**Task requirements**
Update the material below by replacing each "Instruction" with "Directive" and changing nothing else.

**Supplied information**

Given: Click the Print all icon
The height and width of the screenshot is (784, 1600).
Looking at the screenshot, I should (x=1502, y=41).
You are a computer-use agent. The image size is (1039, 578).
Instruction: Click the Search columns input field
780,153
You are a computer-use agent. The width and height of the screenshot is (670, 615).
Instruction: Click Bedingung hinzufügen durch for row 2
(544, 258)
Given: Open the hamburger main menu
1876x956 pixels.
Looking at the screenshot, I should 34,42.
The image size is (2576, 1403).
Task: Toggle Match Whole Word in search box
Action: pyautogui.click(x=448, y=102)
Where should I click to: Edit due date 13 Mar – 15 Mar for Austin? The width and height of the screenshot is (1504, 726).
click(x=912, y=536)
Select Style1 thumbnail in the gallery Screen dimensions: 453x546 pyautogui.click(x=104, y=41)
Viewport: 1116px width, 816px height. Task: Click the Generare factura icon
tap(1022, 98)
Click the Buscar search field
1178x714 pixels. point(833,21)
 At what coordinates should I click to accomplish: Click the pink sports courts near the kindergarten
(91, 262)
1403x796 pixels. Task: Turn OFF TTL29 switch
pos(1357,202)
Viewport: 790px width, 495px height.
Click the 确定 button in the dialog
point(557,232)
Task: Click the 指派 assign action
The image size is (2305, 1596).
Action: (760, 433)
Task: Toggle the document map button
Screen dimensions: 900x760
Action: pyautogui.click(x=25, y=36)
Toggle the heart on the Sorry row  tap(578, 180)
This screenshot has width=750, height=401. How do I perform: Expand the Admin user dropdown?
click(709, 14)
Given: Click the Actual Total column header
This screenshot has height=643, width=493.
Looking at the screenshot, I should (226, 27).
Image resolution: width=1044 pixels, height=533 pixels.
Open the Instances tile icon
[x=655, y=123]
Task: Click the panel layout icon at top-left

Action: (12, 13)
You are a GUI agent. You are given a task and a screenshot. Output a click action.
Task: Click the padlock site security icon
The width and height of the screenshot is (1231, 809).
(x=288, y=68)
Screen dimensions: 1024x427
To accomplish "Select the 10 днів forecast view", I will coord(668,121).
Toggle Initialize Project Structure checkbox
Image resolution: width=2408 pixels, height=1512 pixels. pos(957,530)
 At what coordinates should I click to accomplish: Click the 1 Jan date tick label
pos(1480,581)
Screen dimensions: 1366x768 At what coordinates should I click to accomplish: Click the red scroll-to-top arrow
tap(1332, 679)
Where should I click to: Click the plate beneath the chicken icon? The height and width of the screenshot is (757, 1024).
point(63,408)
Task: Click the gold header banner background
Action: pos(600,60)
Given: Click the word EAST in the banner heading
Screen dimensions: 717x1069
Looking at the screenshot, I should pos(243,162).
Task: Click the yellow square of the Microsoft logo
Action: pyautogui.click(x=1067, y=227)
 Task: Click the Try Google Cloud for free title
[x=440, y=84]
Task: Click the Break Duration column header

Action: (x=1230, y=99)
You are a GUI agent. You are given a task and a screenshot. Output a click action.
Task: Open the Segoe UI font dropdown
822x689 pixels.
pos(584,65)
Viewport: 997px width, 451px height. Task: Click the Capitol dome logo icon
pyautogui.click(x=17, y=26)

**Exercise solution**
Given: Click the Print all icon
The height and width of the screenshot is (784, 1600).
Looking at the screenshot, I should (x=1502, y=41).
You are a computer-use agent. The image size is (1039, 578).
Directive: Click the Search columns input field
780,153
You are a computer-use agent. The width and height of the screenshot is (670, 615).
Directive: Click Bedingung hinzufügen durch for row 2
(544, 258)
Given: Open the hamburger main menu
1876x956 pixels.
Looking at the screenshot, I should 34,42.
The image size is (2576, 1403).
Task: Toggle Match Whole Word in search box
Action: pyautogui.click(x=448, y=102)
Where should I click to: Edit due date 13 Mar – 15 Mar for Austin? The width and height of the screenshot is (1504, 726).
click(x=912, y=536)
Select Style1 thumbnail in the gallery Screen dimensions: 453x546 pyautogui.click(x=104, y=41)
Viewport: 1116px width, 816px height. Task: Click the Generare factura icon
tap(1022, 98)
Click the Buscar search field
1178x714 pixels. point(833,21)
 At what coordinates should I click to accomplish: Click the pink sports courts near the kindergarten
(91, 262)
1403x796 pixels. Task: Turn OFF TTL29 switch
pos(1357,202)
Viewport: 790px width, 495px height.
Click the 确定 button in the dialog
point(557,232)
Task: Click the 指派 assign action
The image size is (2305, 1596).
Action: (760, 433)
Task: Toggle the document map button
Screen dimensions: 900x760
Action: pyautogui.click(x=25, y=36)
Toggle the heart on the Sorry row  tap(578, 180)
This screenshot has width=750, height=401. How do I perform: Expand the Admin user dropdown?
click(709, 14)
Given: Click the Actual Total column header
This screenshot has height=643, width=493.
Looking at the screenshot, I should (226, 27).
Image resolution: width=1044 pixels, height=533 pixels.
Open the Instances tile icon
[x=655, y=123]
Task: Click the panel layout icon at top-left

Action: (12, 13)
You are a GUI agent. You are given a task and a screenshot. Output a click action.
Task: Click the padlock site security icon
The width and height of the screenshot is (1231, 809).
(x=288, y=68)
Screen dimensions: 1024x427
To accomplish "Select the 10 днів forecast view", I will coord(668,121).
Toggle Initialize Project Structure checkbox
Image resolution: width=2408 pixels, height=1512 pixels. pos(957,530)
 At what coordinates should I click to accomplish: Click the 1 Jan date tick label
pos(1480,581)
Screen dimensions: 1366x768 At what coordinates should I click to accomplish: Click the red scroll-to-top arrow
tap(1332, 679)
Where should I click to: Click the plate beneath the chicken icon? The height and width of the screenshot is (757, 1024).
point(63,408)
Task: Click the gold header banner background
Action: pos(600,60)
Given: Click the word EAST in the banner heading
Screen dimensions: 717x1069
Looking at the screenshot, I should pos(243,162).
Task: Click the yellow square of the Microsoft logo
Action: pyautogui.click(x=1067, y=227)
 Task: Click the Try Google Cloud for free title
[x=440, y=84]
Task: Click the Break Duration column header

Action: (x=1230, y=99)
You are a GUI agent. You are given a task and a screenshot. Output a click action.
Task: Open the Segoe UI font dropdown
822x689 pixels.
pos(584,65)
Viewport: 997px width, 451px height. Task: Click the Capitol dome logo icon
pyautogui.click(x=17, y=26)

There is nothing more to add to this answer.